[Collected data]
....

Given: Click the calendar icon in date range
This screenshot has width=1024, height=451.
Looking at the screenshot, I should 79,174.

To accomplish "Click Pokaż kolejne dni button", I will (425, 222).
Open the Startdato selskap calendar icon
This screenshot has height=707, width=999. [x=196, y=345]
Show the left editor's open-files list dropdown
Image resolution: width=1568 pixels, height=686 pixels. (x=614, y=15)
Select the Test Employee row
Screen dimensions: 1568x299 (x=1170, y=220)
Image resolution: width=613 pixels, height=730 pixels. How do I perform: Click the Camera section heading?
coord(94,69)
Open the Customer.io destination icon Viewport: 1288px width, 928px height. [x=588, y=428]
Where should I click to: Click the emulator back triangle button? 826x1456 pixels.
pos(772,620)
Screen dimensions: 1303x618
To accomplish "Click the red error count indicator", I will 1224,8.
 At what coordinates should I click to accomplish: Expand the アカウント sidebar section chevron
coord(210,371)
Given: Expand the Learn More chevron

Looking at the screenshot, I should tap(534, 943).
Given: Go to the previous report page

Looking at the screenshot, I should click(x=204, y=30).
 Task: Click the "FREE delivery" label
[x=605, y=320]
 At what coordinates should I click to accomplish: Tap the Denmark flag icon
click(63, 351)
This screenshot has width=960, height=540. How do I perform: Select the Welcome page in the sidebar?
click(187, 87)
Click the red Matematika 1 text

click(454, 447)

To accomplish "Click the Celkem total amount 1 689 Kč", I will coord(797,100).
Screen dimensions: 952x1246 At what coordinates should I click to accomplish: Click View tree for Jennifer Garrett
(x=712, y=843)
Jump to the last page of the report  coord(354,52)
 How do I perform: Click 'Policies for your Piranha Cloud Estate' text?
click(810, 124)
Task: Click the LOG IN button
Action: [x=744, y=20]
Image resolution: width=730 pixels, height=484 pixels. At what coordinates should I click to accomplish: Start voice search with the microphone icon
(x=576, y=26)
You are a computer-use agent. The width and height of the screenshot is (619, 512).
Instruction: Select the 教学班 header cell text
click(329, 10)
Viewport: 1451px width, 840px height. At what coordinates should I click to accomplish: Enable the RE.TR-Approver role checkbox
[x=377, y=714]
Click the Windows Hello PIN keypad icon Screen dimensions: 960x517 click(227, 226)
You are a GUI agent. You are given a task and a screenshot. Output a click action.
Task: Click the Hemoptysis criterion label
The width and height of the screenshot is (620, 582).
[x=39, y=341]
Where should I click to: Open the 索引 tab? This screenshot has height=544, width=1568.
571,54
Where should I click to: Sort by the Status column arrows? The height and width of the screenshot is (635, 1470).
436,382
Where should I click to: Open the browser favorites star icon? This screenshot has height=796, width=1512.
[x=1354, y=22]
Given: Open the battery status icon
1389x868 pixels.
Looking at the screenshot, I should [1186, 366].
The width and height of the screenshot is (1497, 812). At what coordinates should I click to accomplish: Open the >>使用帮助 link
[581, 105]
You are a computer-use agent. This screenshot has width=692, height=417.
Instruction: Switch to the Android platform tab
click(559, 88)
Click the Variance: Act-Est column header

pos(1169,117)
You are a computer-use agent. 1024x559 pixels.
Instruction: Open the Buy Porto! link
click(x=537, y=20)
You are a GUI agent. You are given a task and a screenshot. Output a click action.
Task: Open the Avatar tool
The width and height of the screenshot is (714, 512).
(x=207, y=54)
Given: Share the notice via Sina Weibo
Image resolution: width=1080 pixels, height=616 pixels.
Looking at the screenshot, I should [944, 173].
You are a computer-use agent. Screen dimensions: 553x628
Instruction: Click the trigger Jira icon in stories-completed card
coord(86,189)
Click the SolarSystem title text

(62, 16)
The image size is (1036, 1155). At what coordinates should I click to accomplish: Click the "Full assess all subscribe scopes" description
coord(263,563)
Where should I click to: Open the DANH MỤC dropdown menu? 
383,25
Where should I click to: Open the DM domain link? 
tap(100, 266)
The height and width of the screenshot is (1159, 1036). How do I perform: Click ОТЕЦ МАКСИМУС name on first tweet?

....

▸ WHAT YOU ARE ASKED TO DO
Reproduce all the records precisely.

▸ WRITTEN SOLUTION
Given: Click the calendar icon in date range
This screenshot has width=1024, height=451.
Looking at the screenshot, I should 79,174.

To accomplish "Click Pokaż kolejne dni button", I will (425, 222).
Open the Startdato selskap calendar icon
This screenshot has height=707, width=999. [x=196, y=345]
Show the left editor's open-files list dropdown
Image resolution: width=1568 pixels, height=686 pixels. (x=614, y=15)
Select the Test Employee row
Screen dimensions: 1568x299 (x=1170, y=220)
Image resolution: width=613 pixels, height=730 pixels. How do I perform: Click the Camera section heading?
coord(94,69)
Open the Customer.io destination icon Viewport: 1288px width, 928px height. [x=588, y=428]
Where should I click to: Click the emulator back triangle button? 826x1456 pixels.
pos(772,620)
Screen dimensions: 1303x618
To accomplish "Click the red error count indicator", I will 1224,8.
 At what coordinates should I click to accomplish: Expand the アカウント sidebar section chevron
coord(210,371)
Given: Expand the Learn More chevron

Looking at the screenshot, I should tap(534, 943).
Given: Go to the previous report page

Looking at the screenshot, I should click(x=204, y=30).
 Task: Click the "FREE delivery" label
[x=605, y=320]
 At what coordinates should I click to accomplish: Tap the Denmark flag icon
click(63, 351)
This screenshot has width=960, height=540. How do I perform: Select the Welcome page in the sidebar?
click(187, 87)
Click the red Matematika 1 text

click(454, 447)

To accomplish "Click the Celkem total amount 1 689 Kč", I will coord(797,100).
Screen dimensions: 952x1246 At what coordinates should I click to accomplish: Click View tree for Jennifer Garrett
(x=712, y=843)
Jump to the last page of the report  coord(354,52)
 How do I perform: Click 'Policies for your Piranha Cloud Estate' text?
click(810, 124)
Task: Click the LOG IN button
Action: [x=744, y=20]
Image resolution: width=730 pixels, height=484 pixels. At what coordinates should I click to accomplish: Start voice search with the microphone icon
(x=576, y=26)
You are a computer-use agent. The width and height of the screenshot is (619, 512).
Instruction: Select the 教学班 header cell text
click(329, 10)
Viewport: 1451px width, 840px height. At what coordinates should I click to accomplish: Enable the RE.TR-Approver role checkbox
[x=377, y=714]
Click the Windows Hello PIN keypad icon Screen dimensions: 960x517 click(227, 226)
You are a GUI agent. You are given a task and a screenshot. Output a click action.
Task: Click the Hemoptysis criterion label
The width and height of the screenshot is (620, 582).
[x=39, y=341]
Where should I click to: Open the 索引 tab? This screenshot has height=544, width=1568.
571,54
Where should I click to: Sort by the Status column arrows? The height and width of the screenshot is (635, 1470).
436,382
Where should I click to: Open the browser favorites star icon? This screenshot has height=796, width=1512.
[x=1354, y=22]
Given: Open the battery status icon
1389x868 pixels.
Looking at the screenshot, I should [1186, 366].
The width and height of the screenshot is (1497, 812). At what coordinates should I click to accomplish: Open the >>使用帮助 link
[581, 105]
You are a computer-use agent. This screenshot has width=692, height=417.
Instruction: Switch to the Android platform tab
click(559, 88)
Click the Variance: Act-Est column header

pos(1169,117)
You are a computer-use agent. 1024x559 pixels.
Instruction: Open the Buy Porto! link
click(x=537, y=20)
You are a GUI agent. You are given a task and a screenshot. Output a click action.
Task: Open the Avatar tool
The width and height of the screenshot is (714, 512).
(x=207, y=54)
Given: Share the notice via Sina Weibo
Image resolution: width=1080 pixels, height=616 pixels.
Looking at the screenshot, I should [944, 173].
You are a computer-use agent. Screen dimensions: 553x628
Instruction: Click the trigger Jira icon in stories-completed card
coord(86,189)
Click the SolarSystem title text

(62, 16)
The image size is (1036, 1155). At what coordinates should I click to accomplish: Click the "Full assess all subscribe scopes" description
coord(263,563)
Where should I click to: Open the DANH MỤC dropdown menu? 
383,25
Where should I click to: Open the DM domain link? 
tap(100, 266)
The height and width of the screenshot is (1159, 1036). How do I perform: Click ОТЕЦ МАКСИМУС name on first tweet?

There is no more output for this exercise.